La misión del discípulo es siempre una creación de Dios, por lo que está siempre totalmente por encima de sus cualidades y posibilidades. Recordemos el miedo que tenían los profetas cuando eran llamados y enviados por Yahvé para cumplir su misión. No era falta de disposición o generosidad para obedecerle, sino la conciencia de su más absoluta incapacidad para llevar a cabo lo que Dios les confiaba. Recordemos que, ante esos miedos y temores, Dios mismo les ponía en camino diciéndoles: ¡no temas, yo estoy contigo!

Vayamos nuevamente a la Escritura, y entremos en la experiencia de soledad con Dios que vivieron algunos de los que Él llamó para hacer posible la historia de salvación del pueblo de Israel y, a partir de él, de toda la humanidad. Hombres y mujeres cuyas historias son también eslabones de nuestra fe.

Abrahám recibe la Palabra de Yahvé que le dice que lleve a su hijo Isaac para sacrificarlo en el monte. Se dirige al lugar indicado con sus criados; mas al llegar al pie del monte les dijo: “quedaros aquí, el muchacho y yo subiremos para adorarle”. ¡Vaya que si adoró Abrahám a Dios!
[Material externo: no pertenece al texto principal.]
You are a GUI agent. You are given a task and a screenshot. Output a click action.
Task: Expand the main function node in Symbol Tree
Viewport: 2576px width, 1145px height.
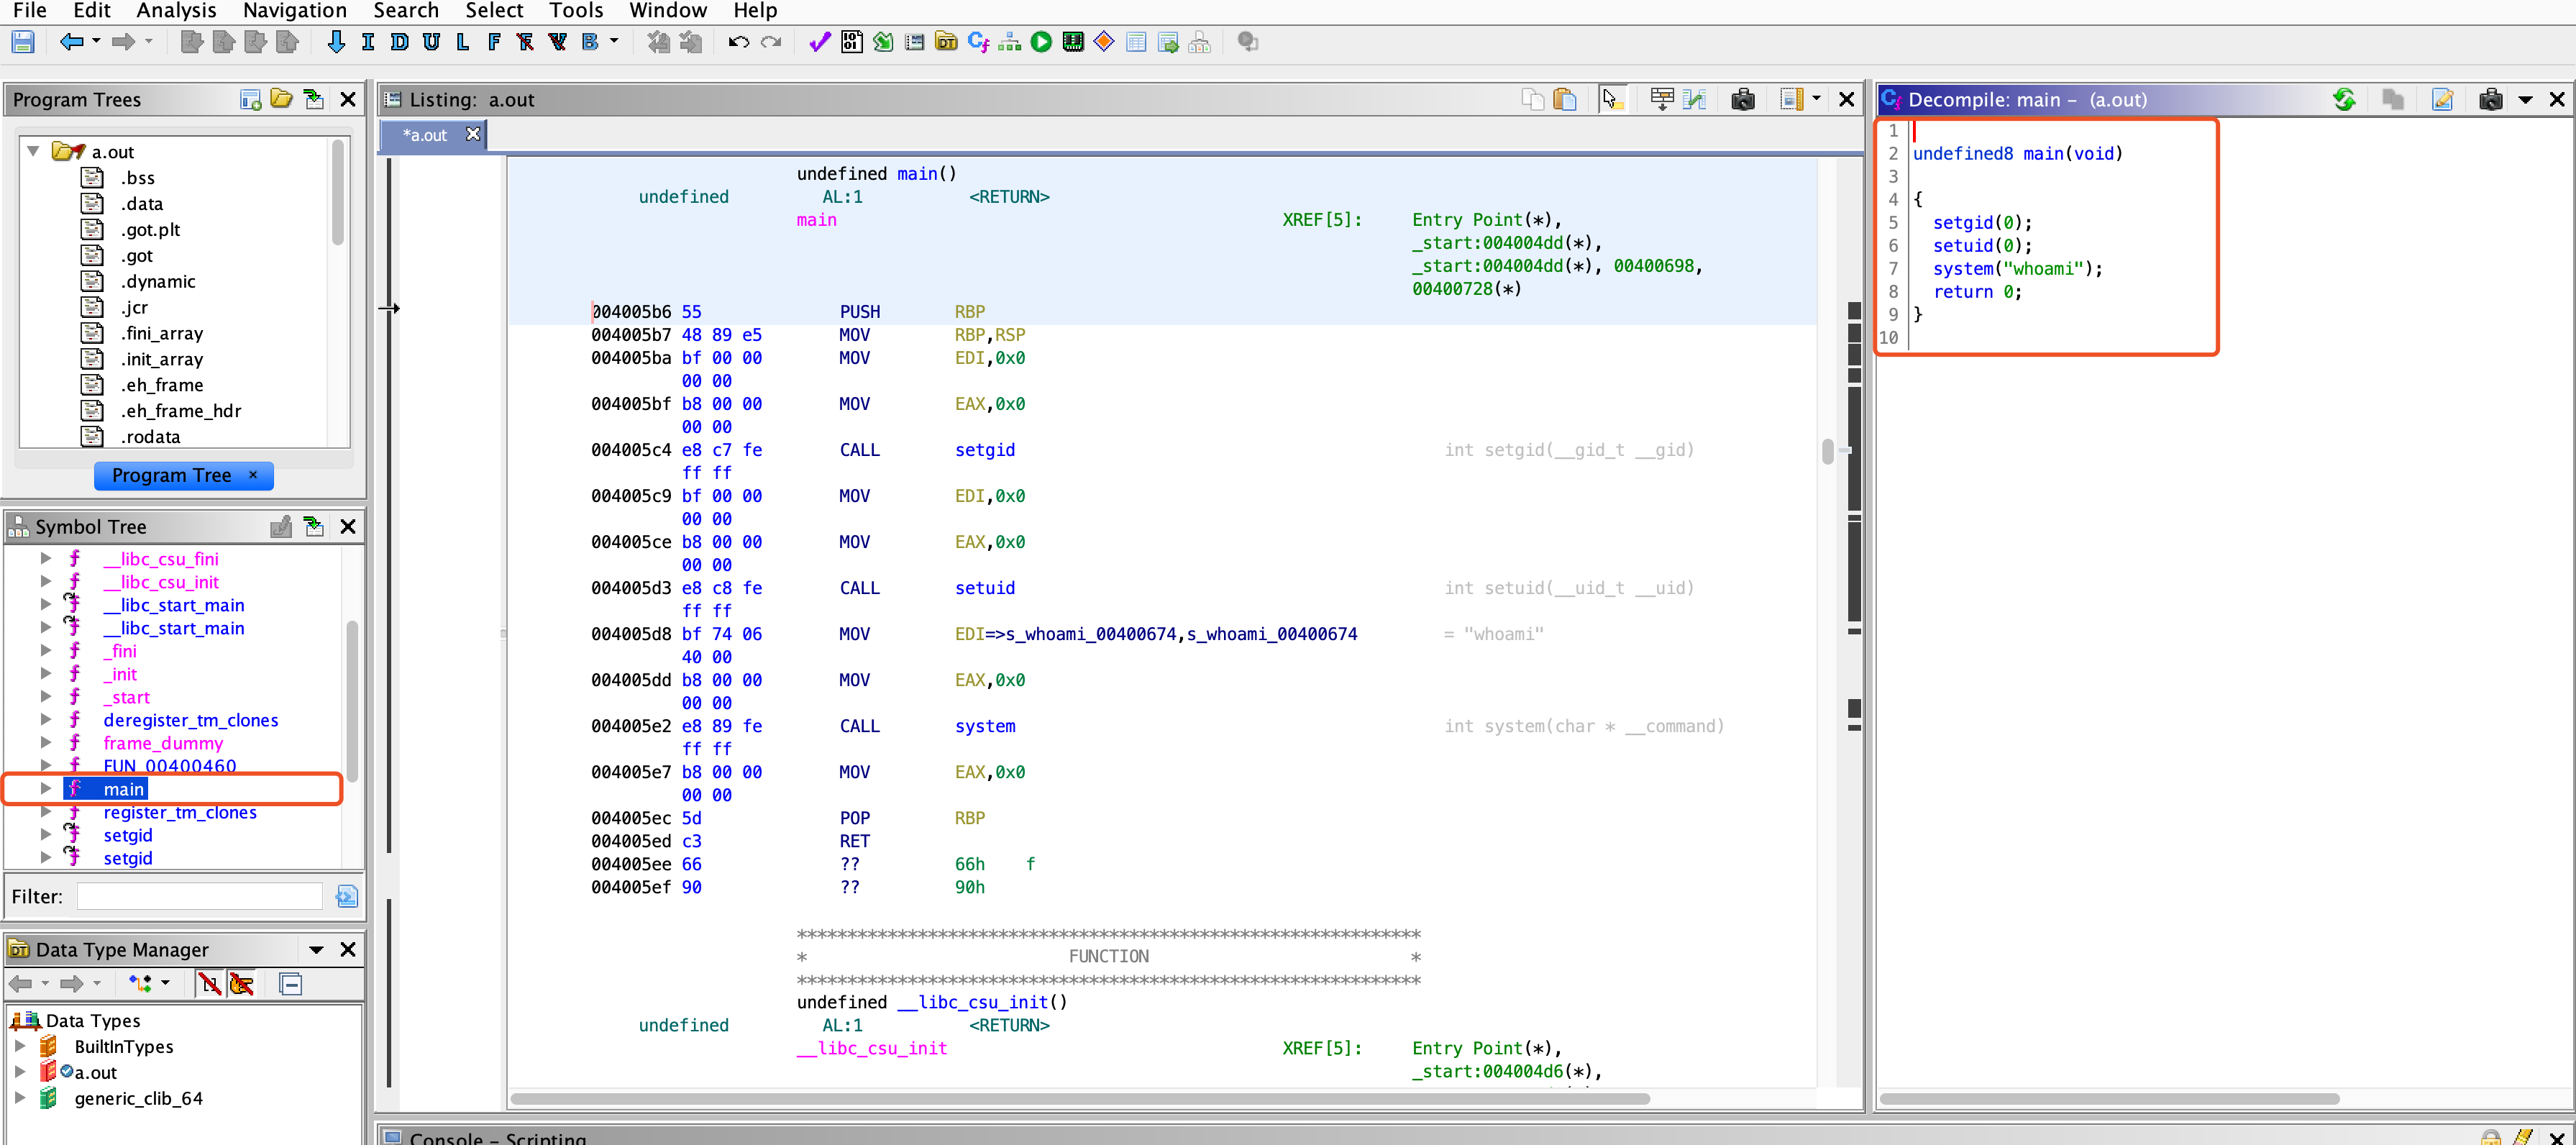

Él se le manifestó en toda su gloria salvando a su hijo y anunciando al Cordero que vendría a salvar a toda la humanidad. El cordero sustituyó a su hijo Isaac en el sacrificio. Isaac es la figura de todo hombre rescatado por el Cordero que fue elevado en la cruz.

Recordemos que, en este trance, Abrahám no quiso el apoyo de sus criados por más que lo podría necesitar. Imaginemos a este hombre anciano llevando al sacrificio al hijo de sus entrañas, el hijo de la promesa. Podría alegar: ¿cómo es posible esto si Él mismo me lo dio? Abrahám obedeció en la vorágine de una soledad despiadada, con el alma atravesada por la aflicción. Sabía, sin embargo, que su historia no la llevaba él sino Dios, y que era poderoso para cambiar las tinieblas de su alma en luz, ¡y vaya que si las cambió! Su confianza total en Dios le ha valido el título de nuestro padre en la fe.